Conduit, 12... Classifying chamber, 13... Classifying blade,
14...Recovery channel, 17...Floating flow chamber, 18...
...transfer path, 17, 18... return path, P... vertical axis center.

Claims (1)

[Claims] 1 A crushing rotor 1 is installed in the crushing chamber 3 so as to be freely driven and rotatable around the vertical axis P, and a raw material supply feeder 4 and an air supply path 10 for a gas to be processed are connected to the rotor 1. A guide ring 5 is provided above so as to be substantially coaxial with the vertical axis P, and an air flow ascending channel 8 is formed on the outer circumferential side of the guide ring 5, and an air flow descending channel 9 is formed inwardly, so that the air flow descends. A classification blade 13 for secondarily classifying the fine to-be-processed material obtained by the primary classification in the passage 9 is provided so as to be freely driven and rotatable approximately around the vertical axis P, and a recovery flow is provided to take out the fine powder classified by the classification blade 13. passage 14, and return passages 17, 18 for returning the coarse powder to the grinding chamber 3.

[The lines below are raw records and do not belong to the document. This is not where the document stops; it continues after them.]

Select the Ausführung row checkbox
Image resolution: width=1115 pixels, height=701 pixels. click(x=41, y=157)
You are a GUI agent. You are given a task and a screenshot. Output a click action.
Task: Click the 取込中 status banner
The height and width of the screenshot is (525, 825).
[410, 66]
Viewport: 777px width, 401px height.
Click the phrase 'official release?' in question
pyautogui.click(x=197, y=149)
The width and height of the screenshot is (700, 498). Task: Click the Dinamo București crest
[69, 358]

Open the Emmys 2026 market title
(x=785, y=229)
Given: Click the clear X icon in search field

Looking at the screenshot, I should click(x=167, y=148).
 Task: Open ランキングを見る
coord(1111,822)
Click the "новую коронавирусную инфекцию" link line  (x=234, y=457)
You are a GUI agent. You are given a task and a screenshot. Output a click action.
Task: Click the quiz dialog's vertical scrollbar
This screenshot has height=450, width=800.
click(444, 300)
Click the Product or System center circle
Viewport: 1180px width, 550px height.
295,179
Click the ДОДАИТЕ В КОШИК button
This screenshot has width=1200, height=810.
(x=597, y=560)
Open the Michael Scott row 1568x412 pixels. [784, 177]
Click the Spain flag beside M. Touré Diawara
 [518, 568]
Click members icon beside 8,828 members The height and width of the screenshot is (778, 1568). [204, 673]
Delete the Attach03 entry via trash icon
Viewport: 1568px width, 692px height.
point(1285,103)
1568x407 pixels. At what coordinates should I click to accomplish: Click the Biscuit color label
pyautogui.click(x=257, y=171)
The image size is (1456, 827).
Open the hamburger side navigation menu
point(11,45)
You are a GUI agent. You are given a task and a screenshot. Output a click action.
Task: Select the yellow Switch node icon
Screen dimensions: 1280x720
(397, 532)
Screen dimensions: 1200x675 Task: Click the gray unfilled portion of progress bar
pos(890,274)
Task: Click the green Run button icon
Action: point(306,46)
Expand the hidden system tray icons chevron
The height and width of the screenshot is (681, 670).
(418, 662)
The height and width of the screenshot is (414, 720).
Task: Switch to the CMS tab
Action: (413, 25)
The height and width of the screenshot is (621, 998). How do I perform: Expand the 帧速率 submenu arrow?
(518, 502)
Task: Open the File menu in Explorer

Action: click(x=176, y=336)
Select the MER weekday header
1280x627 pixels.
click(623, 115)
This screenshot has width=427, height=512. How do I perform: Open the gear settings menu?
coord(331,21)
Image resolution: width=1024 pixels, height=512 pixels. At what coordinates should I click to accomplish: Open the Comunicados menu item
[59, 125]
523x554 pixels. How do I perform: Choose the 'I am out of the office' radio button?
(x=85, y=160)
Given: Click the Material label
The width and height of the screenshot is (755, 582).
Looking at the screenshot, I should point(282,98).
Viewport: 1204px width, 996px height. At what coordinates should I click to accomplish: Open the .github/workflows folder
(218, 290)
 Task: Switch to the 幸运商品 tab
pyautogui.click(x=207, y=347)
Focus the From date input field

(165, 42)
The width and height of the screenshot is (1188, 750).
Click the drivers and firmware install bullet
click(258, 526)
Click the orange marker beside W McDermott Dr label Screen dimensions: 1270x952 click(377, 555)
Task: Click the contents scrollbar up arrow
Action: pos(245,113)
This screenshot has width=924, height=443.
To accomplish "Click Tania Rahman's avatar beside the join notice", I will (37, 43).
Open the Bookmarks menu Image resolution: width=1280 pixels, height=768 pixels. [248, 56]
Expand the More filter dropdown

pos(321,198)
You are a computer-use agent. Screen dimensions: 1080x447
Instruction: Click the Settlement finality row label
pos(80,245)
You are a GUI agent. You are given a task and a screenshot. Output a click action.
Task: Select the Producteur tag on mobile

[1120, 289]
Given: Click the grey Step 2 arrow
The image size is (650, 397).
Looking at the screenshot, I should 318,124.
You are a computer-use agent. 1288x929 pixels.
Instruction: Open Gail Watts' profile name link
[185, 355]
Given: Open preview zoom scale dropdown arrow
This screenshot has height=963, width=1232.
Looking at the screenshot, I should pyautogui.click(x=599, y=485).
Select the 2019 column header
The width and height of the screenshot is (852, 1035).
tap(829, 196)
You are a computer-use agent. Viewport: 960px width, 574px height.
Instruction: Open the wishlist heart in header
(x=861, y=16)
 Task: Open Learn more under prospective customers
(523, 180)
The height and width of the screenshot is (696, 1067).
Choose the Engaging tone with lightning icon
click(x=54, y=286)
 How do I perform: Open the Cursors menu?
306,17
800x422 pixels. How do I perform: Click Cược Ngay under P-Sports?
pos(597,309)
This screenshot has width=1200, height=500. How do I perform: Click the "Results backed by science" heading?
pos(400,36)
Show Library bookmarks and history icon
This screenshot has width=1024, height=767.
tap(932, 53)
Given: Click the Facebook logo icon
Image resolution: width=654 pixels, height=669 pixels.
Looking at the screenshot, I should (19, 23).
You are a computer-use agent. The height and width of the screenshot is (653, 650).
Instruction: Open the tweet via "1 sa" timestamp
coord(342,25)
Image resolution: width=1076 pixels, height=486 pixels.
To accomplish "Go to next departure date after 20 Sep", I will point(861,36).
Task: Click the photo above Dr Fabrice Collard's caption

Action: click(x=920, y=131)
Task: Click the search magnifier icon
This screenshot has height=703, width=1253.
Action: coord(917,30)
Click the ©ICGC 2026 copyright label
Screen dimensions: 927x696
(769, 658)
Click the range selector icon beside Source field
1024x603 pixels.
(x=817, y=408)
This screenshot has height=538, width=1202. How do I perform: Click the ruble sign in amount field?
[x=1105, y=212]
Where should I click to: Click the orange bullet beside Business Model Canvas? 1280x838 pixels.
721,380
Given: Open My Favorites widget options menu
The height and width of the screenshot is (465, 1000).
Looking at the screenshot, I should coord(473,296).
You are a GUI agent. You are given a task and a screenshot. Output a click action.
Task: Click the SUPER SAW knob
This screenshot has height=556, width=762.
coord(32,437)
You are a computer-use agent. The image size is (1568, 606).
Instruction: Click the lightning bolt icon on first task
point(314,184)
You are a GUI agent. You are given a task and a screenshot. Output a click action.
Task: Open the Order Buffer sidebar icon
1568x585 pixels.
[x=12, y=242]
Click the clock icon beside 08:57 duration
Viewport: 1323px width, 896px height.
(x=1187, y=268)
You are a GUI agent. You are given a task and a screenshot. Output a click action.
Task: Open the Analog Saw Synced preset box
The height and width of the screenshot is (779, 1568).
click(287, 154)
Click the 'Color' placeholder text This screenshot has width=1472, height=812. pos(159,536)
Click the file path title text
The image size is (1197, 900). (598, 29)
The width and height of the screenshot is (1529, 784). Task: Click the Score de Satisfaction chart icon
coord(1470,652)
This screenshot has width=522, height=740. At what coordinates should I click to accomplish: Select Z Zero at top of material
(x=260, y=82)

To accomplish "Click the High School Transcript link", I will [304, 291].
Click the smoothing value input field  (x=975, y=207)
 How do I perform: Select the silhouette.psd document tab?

This is a vertical crushing and classifying device, in which a conduit 11 that sends the fine to-be-processed material from the airflow downward flow path 9 to the classification chamber 12 inside the classification blade 13 is arranged approximately concentrically with the vertical axis P. provided, the return paths 17, 18
To form this, a floating flow chamber 17 is provided on the outer peripheral side of the conduit 11 to accommodate the coarse powder falling from the classification chamber 12, and a transfer path is provided for supplying the coarse powder from the floating flow chamber 17 to the feeder 4. Vertical crushing and classification device equipped with 18.